Why not see that parameter as potentially being a URL, in a later
version of the library, so unifying remote and local access?  If a URL
parsing library says it isn't a URL, treat it as file:// as a fallback...

SWMgr library("http://www.example.com/sword/");

or similar?  Other than performance over a slow network connection, is
there any technical requirement for this to be restricted to "local"?
Since "local" can in fact be very remote if one mounts a network
filesystem, I'm not sure the distinction is all that useful to the end
user anyway, is it?

Going even further, is it necessary or helpful for the API to have the
concept of "libraries" at all, other than as bookmarks to open modules
to install?  We don't normally expect PDF files to exist grouped into
"libraries"; why would we expact SWORD modules to be so grouped, if they
are in effect just like PDFs? (Even if they are in some ways perhaps
more like databases, with all the searching and indexing stuff that they
need... we don't generally group databases into sets of databases based
on their physical or network location, either).
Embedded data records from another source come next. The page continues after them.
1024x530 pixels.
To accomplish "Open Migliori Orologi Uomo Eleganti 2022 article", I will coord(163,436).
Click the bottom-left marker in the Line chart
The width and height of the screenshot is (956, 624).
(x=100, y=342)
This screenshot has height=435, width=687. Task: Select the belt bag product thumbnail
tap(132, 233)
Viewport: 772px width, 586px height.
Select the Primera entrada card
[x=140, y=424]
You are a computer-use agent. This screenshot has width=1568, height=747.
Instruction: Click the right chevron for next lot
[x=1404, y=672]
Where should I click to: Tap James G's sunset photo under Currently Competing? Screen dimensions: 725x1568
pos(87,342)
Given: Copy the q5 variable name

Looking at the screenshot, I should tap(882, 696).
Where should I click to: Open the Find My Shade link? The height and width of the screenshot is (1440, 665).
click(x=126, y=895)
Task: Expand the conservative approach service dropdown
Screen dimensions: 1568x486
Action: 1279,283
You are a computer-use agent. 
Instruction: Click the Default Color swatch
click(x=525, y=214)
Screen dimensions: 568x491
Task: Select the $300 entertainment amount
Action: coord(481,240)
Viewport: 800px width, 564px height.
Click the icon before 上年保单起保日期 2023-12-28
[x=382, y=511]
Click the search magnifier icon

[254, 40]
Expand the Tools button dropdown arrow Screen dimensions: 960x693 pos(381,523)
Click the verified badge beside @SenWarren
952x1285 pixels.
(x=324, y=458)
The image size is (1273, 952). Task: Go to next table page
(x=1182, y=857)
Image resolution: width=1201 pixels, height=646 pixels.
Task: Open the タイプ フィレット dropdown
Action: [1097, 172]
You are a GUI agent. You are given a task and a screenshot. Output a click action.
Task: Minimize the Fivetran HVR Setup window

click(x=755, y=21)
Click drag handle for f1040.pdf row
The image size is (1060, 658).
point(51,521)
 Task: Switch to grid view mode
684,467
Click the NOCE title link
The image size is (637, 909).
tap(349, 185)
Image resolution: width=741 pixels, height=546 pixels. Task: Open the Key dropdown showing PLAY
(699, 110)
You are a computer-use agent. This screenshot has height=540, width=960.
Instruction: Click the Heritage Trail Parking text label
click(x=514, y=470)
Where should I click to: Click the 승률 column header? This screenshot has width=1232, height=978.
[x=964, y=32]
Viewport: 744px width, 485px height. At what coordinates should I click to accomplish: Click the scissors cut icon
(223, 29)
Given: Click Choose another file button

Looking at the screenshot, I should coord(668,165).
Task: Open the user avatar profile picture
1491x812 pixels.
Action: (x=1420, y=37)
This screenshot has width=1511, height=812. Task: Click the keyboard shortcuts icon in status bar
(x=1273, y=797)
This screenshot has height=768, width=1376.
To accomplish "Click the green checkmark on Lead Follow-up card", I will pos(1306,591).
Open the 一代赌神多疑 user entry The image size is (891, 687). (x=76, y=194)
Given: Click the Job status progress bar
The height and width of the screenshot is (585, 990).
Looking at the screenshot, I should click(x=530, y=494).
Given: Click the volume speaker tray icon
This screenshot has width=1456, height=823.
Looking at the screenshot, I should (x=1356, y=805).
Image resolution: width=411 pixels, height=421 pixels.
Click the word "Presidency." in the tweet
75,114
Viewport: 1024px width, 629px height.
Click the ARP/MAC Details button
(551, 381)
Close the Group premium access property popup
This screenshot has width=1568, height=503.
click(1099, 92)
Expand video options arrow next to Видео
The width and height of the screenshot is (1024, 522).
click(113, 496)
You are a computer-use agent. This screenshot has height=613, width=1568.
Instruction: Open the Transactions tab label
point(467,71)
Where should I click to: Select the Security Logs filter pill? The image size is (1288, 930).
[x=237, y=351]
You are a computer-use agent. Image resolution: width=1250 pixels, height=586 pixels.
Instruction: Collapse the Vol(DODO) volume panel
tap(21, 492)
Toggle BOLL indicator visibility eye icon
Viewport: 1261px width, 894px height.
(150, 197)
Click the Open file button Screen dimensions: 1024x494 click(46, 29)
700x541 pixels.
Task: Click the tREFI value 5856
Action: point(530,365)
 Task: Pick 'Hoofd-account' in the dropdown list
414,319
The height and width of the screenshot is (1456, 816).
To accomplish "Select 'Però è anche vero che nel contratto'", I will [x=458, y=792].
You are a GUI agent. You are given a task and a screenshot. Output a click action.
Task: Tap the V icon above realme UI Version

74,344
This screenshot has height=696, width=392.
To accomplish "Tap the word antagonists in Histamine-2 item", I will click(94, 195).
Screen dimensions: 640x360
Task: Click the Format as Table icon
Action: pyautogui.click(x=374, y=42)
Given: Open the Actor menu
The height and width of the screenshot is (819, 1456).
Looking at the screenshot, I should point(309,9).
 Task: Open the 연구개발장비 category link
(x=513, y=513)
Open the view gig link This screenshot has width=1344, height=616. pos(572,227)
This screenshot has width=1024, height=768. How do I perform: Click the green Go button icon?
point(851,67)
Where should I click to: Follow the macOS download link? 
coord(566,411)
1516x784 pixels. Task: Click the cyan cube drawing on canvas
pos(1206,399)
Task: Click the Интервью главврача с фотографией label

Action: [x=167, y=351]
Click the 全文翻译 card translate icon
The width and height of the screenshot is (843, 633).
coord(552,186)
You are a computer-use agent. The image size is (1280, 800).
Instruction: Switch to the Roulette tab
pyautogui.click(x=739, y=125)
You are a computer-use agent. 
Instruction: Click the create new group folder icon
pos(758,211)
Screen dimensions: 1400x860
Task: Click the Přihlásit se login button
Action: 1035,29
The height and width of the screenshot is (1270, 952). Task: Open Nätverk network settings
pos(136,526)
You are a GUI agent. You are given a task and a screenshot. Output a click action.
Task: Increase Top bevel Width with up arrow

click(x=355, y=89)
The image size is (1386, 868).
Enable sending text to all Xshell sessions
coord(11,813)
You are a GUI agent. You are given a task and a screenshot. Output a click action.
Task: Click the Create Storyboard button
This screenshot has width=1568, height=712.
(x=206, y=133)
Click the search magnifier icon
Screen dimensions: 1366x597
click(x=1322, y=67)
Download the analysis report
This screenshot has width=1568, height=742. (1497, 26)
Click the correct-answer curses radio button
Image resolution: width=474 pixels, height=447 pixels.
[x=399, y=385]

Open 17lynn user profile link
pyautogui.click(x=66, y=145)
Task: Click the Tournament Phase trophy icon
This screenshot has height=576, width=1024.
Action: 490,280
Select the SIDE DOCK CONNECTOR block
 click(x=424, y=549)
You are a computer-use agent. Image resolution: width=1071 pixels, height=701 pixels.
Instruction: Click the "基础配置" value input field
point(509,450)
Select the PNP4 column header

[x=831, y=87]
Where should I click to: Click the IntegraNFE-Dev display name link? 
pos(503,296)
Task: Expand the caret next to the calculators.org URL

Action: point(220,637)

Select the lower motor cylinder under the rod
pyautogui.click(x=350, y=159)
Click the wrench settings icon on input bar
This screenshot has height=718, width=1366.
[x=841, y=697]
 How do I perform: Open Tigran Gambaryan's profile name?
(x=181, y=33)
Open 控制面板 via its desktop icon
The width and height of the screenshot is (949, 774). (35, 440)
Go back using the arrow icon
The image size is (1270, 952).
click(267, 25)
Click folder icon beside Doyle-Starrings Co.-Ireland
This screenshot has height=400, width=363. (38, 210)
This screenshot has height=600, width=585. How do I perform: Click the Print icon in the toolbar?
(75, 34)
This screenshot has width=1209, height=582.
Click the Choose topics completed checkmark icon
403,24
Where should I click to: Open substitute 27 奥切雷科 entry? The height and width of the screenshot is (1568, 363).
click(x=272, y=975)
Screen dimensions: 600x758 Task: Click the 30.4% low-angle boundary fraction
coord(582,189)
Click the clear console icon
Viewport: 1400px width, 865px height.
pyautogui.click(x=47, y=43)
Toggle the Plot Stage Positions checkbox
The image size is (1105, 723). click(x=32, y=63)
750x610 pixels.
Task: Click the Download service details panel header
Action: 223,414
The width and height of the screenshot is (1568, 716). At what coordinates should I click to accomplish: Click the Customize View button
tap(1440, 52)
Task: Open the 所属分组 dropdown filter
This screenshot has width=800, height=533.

> int InstallMgr::installModule(SWMgr *destMgr, const char *fromLocation,
> const char *modName);
> // which I don't hate

Can SWORD not go back to this, and allow *fromLocation to be a URL?  I
think this is more or less what Greg is suggesting :)  Adding capability
without changing the API is really nice if you can do it, and if the
resulting API is actually *simpler* than before (plus as a bonus you
don't hate it)... that sounds good all around.

Jonathan